Compartilhar e baixar livros de autores brasileiros através das redes sociais fere o princípio dos Direitos Autorais da Constituição e pode levar usuários à cadeia.
No mundo virtual da coquetelaria, não é novidade que bartenders se multiplicam pelos grupos de whatsapp, compartilhando causos da profissão, vagas de trabalho, contatos de freelas, alegrias, tristezas e dezenas de documentos e livros da área, históricos ou não.
Nesse domingo, as 9:11h, uma linda e ensolarada manhã despontava e lá estava um participante de um grupo de whatsapp compartilhando mais um pdf de livro de bar. Um hábito já tão comum que passa desapercebido muitas vezes por todos nós.
Quando prestei atenção na mensagem, o livro em questão era o conhecido Da Botica ao Boteco, primeiro livro da jornalista e mixologista Neli Pereira em parceria com a Companhia de Mesa, o selo de gastronomia da Companhia das Letras e uma obra essencial para quem deseja compreender as raízes do consumo etílico brasileiro.
Parei, respirei fundo e me peguei pensando em todas coisas que envolviam aquele simples pdf compartilhado.
Eu já declinei muitas vezes o convite de escrever um livro principalmente pela crença de que é inviável tornar o projeto minimamente lucrativo num cenário onde cada vez mais as pessoas consomem hard news e vídeos rasos e numa época onde a pirataria (vulgo compartilhamento de pdfs) é parte do cotidiano da profissão.
Eu sempre me pergunto. O que passa na cabeça da pessoa que resolve digitalizar página por página e divulgar nas redes?
No exercício da boa fé, quero acreditar que ela não compreende o dano que está fazendo. Mesmo que a intenção seja “compartilhar cultura”, publicar um livro completo em PDF no Instagram, WhatsApp, Facebook, Telegram ou qualquer outra plataforma sem autorização é considerado violação.

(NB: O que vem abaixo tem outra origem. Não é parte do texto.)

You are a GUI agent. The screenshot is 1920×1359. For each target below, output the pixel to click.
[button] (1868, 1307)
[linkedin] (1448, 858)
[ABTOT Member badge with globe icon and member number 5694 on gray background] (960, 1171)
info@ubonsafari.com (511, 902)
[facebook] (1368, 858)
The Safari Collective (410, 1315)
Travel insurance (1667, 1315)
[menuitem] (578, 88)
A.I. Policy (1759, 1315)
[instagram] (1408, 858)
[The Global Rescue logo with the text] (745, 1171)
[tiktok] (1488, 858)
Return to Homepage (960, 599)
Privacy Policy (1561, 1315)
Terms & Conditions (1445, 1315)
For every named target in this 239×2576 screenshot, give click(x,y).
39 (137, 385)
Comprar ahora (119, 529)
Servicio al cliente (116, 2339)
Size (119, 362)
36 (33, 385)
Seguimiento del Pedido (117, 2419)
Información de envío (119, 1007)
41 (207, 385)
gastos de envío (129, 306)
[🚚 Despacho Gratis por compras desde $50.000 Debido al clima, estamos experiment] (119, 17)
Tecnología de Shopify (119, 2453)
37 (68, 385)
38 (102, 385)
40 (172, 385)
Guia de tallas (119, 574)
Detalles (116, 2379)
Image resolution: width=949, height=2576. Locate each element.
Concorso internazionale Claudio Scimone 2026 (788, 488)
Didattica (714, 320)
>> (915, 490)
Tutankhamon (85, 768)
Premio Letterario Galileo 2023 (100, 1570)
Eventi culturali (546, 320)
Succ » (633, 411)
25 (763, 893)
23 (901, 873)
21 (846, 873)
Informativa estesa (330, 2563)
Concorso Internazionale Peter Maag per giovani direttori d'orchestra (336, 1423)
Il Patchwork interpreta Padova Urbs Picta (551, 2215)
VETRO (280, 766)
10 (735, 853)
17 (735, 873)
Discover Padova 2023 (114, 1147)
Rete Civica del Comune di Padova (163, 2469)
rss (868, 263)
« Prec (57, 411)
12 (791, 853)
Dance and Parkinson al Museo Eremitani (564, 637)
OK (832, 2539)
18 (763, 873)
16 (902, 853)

Será que a pessoa que postou o pdf tem conhecimento do alto investimento da editora no projeto? De cada profissional envolvido na produção da obra?
De todas as horas em pesquisas, custo de viagens para conhecer regiões e ingredientes locais assim como custo de viagem para divulgação do lançamento, compra de produtos para degustações que a autora se empenhou para construir linha por linha, página por página uma publicação inédita na literatura brasileira?
Qual é a nossa responsabilidade e participação no desenvolvimento da profissão, no apoio aos pesquisadores da nossa área, no engrandecimento dos projetos inovadores dentro da coquetelaria?
Apoiar a construção da nossa própria história se dá a partir do reconhecimento e respeito à autora da obra até o financiamento do projeto com o simples ato de comprar um livro para chamar de seu. E fica uma pergunta a ser respondida:“Mas, será que eu consigo pagar um livro desses?”
Quanto custa o livro?
R$ 40,00. E Evocê pode adquirir um exemplar dele agora neste link aqui.
Uma pesquisa inédita, num segmento carente de publicações nacionais custa algo como um ingresso no cinema, uma porção de frango à passarinho, um Negroni em um bar comum, um Big Mac, uma ida e volta de uber no seu bar favorito, um pedido de ifood.
Ou seja, não é um produto de luxo, restrito exclusivamente aos que detém poder aquisitivo ou fazem parte de uma lista seleta, é um produto popular. Qualquer um de nós possui meios financeiros para adquirir esta obra.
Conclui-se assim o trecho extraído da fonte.